Kirk hanging out at Torrent Engine 18 with Edgar Stephen Curo,
Katrina Galore, Ryan Anas, Kate and Bri. Photo by Bri
I think people who are trying to do their best are unspeakably beautiful, and one of the reasons I love staging events and photoshoots is because people come to them with the intention to be at their best; they don’t come to be bitter or to complain about bullshit.
At events, people do not perp the cold shoulders, the oversights and proprieties of everyday life. They let you touch them, arrange their hats, their globes of Venus, tell them that they are magnificent, they let you tell them why and how much you love them.
Jack Wisdom, MIT, crop of a larger photo by Kyle Cassidy
When people are at an event, they are aware and attempting to present as the selves they aspire to be. They want to be loved, to be seen.
My tendencies, my predilection to love and to see, my desire for physical closeness, my foolish love, these are suddenly not seen as threatening during an event, but as in situational character. The rules of society briefly suspend; we unite against the dull moment, the unspoken tenderness, against mediocrity.
Kellner Brown with Kirk, photo by Bri Date at Torrent Engine 18, Boston, 2015
Photographers, cellists, pianists, crane operators, department heads, physicists, painters, poets, historians; I work with them all, but I must do what I can do, and I cannot do everything or own all of the equipment, the access, the expertise. I find the people I think are the best of the best, and I try to get them to work or to play with me, or to talk to me, or to have an adventure.

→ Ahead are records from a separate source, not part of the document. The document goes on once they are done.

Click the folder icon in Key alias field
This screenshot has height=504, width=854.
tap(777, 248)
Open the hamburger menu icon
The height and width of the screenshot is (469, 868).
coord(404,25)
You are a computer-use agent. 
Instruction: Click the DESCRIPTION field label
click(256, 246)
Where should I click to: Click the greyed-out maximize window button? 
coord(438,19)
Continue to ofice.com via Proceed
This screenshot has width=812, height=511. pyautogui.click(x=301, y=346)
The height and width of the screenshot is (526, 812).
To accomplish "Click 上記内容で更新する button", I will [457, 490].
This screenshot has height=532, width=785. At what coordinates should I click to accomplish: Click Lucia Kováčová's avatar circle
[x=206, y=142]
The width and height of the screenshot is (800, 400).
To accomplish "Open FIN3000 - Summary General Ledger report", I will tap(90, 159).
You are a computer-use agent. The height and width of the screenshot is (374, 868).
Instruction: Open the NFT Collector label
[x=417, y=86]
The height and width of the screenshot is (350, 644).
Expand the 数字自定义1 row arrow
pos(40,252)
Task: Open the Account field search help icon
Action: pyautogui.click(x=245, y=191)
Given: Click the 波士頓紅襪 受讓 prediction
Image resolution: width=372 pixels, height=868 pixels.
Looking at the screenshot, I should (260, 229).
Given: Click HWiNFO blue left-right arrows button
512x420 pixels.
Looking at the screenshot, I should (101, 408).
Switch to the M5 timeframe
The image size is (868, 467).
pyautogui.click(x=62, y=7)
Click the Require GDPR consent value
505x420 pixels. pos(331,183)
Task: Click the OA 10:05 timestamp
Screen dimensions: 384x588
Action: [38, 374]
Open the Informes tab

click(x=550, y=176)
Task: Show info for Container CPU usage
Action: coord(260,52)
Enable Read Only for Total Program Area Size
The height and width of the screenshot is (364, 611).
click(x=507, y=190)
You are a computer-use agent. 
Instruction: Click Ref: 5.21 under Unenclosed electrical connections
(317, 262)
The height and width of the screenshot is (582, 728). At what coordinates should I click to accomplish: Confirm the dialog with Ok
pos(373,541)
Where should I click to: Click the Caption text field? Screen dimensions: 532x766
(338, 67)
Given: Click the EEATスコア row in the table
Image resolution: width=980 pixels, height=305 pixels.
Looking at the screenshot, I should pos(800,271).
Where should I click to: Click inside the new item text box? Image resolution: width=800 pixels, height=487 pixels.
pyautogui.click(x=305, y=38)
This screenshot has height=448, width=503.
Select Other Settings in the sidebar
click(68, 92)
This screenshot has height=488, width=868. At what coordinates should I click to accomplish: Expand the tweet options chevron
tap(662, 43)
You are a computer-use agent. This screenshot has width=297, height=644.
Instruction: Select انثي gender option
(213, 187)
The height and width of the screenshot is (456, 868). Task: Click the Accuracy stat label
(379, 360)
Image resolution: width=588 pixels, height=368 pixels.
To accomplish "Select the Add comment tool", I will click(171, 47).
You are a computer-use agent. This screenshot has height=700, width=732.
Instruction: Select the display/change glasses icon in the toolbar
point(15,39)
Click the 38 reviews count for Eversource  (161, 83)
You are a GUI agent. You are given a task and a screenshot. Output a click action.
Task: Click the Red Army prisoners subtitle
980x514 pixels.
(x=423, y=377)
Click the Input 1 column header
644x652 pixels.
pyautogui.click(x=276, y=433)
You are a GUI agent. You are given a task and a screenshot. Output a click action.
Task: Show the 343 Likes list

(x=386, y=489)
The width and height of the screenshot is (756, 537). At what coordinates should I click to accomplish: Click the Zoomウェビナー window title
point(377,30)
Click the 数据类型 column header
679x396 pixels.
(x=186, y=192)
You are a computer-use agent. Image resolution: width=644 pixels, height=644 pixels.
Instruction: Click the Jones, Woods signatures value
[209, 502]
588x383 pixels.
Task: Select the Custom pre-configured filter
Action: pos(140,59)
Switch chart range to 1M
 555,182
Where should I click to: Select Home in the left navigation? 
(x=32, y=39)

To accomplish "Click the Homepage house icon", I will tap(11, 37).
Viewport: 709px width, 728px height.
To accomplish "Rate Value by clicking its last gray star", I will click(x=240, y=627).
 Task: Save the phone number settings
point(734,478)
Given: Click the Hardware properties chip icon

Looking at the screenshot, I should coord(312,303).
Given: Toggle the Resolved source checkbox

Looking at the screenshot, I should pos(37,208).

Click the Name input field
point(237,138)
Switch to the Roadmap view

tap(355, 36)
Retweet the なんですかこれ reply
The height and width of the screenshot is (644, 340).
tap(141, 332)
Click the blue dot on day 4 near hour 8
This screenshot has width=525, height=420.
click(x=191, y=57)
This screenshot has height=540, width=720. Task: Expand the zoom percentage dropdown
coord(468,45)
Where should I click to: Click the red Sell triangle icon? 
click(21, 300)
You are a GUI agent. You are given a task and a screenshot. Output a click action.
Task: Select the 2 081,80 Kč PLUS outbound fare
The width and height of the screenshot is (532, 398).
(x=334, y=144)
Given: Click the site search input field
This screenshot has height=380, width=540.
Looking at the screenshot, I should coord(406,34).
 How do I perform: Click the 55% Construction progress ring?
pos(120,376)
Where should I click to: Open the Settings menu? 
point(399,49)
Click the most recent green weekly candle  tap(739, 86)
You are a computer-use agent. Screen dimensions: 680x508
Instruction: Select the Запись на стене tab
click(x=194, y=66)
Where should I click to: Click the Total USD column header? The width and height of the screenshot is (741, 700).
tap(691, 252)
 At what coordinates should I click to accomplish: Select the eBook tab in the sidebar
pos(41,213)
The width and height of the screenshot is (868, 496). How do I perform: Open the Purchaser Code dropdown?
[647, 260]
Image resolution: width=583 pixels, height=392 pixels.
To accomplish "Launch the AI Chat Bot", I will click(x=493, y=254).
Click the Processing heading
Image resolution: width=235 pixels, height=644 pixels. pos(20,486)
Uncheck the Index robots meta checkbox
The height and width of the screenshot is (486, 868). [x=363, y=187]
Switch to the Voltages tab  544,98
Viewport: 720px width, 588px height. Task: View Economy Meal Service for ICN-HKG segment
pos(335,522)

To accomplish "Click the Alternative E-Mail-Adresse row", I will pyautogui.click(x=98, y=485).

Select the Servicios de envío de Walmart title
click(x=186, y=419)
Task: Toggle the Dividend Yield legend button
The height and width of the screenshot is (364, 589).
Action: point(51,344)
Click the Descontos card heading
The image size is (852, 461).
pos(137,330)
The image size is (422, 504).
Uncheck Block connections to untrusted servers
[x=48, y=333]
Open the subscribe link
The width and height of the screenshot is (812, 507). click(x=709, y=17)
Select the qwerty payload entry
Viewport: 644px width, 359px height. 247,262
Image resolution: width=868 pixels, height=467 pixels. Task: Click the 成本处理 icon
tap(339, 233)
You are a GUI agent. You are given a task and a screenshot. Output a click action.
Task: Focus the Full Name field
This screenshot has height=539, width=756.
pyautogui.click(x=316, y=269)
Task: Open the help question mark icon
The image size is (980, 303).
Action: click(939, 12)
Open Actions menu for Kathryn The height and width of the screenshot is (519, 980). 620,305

under the Longfellow Bridge, checking out the Trophy Wall, photo by Kyle Cassidy
I try to be brave; I put myself out on the quivering limb, and I offer my heart, my pen, my joy, my attention; I beg moments of time, and if my timing is right, they blossom into lifetimes of love and friendship.
under the Longfellow Bridge, handstand in the muck, photo by Ryan Anas
below, Kyle offering a wet-wipe, photo by Kate
Sometimes people find my love ridiculous, or fear that I have hidden agendas, or that I must want something, or that I am lonely. Sometimes people make fun of me when I am lucky enough to find someone who lets me love them to my heart’s content; admittedly this hurts.
A flinty female French planetary scientist said, in 1992, “Who is that woman hanging all over Bill McKinnon“; in 2015, a friend who loves me says “Kate fawns over Michael Pope.” Maybe I did, maybe I do.
If the people I extend my love to do not return it fully, it doesn’t matter. Every output is returned by the universe as a matter of physics. The whole of creation thrums and throbs, it is always available; it is a perfect mirror of my own attention, behavior, and of my expenditure of love and forward motion.
If my love is real, energy comes back to me, doors open, blessings follow.
The physics of love is enough; it has to be, because people frankly are not; I find that their attention to love wanders, but the quivering, living everything is ever everywhere, responding, and my heart is ever (as Billy Collins says) on a tripod in a field, awaiting the next arrow.
Kate by Kyle Cassidy, on the roof at MIT
I was telling Bill the other night (when we were together in Boston) that his love and his acceptance of me allows me a certain freedom in the world that I would not enjoy if he did not love me as he did; there is something about the steadiness of his love that says that my solitude is chosen; that I am not cast out nor have I cast myself out; I am human, I have a home in his arms and his heart.